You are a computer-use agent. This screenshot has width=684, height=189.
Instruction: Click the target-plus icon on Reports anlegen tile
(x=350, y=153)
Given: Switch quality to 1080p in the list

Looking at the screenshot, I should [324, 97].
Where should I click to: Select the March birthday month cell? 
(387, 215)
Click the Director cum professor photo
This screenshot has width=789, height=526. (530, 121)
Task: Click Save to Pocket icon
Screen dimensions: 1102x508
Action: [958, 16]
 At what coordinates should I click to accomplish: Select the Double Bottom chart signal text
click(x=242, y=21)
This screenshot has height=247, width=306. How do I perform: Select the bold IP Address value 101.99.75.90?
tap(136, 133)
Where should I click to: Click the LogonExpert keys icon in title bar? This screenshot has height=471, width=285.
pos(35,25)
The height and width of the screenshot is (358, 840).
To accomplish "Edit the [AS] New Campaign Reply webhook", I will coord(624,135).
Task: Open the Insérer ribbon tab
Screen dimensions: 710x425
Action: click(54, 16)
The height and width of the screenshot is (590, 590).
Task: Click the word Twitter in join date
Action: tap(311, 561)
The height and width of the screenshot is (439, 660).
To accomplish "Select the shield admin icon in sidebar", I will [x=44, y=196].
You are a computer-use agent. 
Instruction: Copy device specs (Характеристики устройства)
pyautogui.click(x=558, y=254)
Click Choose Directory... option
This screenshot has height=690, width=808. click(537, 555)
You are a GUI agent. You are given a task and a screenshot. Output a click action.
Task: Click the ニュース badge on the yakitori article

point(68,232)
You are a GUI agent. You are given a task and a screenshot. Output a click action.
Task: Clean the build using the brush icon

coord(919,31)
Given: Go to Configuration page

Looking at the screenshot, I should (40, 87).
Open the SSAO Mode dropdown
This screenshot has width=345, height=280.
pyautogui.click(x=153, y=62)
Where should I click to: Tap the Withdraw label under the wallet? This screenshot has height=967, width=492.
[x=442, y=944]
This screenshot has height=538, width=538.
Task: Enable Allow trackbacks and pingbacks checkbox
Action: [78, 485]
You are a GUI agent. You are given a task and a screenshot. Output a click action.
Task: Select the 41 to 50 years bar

-- Description of the task --
Set down the whole of the material again, exactly.

-- Answer space --
You are a computer-use agent. This screenshot has width=684, height=189.
Instruction: Click the target-plus icon on Reports anlegen tile
(x=350, y=153)
Given: Switch quality to 1080p in the list

Looking at the screenshot, I should [324, 97].
Where should I click to: Select the March birthday month cell? 
(387, 215)
Click the Director cum professor photo
This screenshot has width=789, height=526. (530, 121)
Task: Click Save to Pocket icon
Screen dimensions: 1102x508
Action: [958, 16]
 At what coordinates should I click to accomplish: Select the Double Bottom chart signal text
click(x=242, y=21)
This screenshot has height=247, width=306. How do I perform: Select the bold IP Address value 101.99.75.90?
tap(136, 133)
Where should I click to: Click the LogonExpert keys icon in title bar? This screenshot has height=471, width=285.
pos(35,25)
The height and width of the screenshot is (358, 840).
To accomplish "Edit the [AS] New Campaign Reply webhook", I will coord(624,135).
Task: Open the Insérer ribbon tab
Screen dimensions: 710x425
Action: click(54, 16)
The height and width of the screenshot is (590, 590).
Task: Click the word Twitter in join date
Action: tap(311, 561)
The height and width of the screenshot is (439, 660).
To accomplish "Select the shield admin icon in sidebar", I will [x=44, y=196].
You are a computer-use agent. 
Instruction: Copy device specs (Характеристики устройства)
pyautogui.click(x=558, y=254)
Click Choose Directory... option
This screenshot has height=690, width=808. click(537, 555)
You are a GUI agent. You are given a task and a screenshot. Output a click action.
Task: Click the ニュース badge on the yakitori article

point(68,232)
You are a GUI agent. You are given a task and a screenshot. Output a click action.
Task: Clean the build using the brush icon

coord(919,31)
Given: Go to Configuration page

Looking at the screenshot, I should (40, 87).
Open the SSAO Mode dropdown
This screenshot has width=345, height=280.
pyautogui.click(x=153, y=62)
Where should I click to: Tap the Withdraw label under the wallet? This screenshot has height=967, width=492.
[x=442, y=944]
This screenshot has height=538, width=538.
Task: Enable Allow trackbacks and pingbacks checkbox
Action: [78, 485]
You are a GUI agent. You are given a task and a screenshot. Output a click action.
Task: Select the 41 to 50 years bar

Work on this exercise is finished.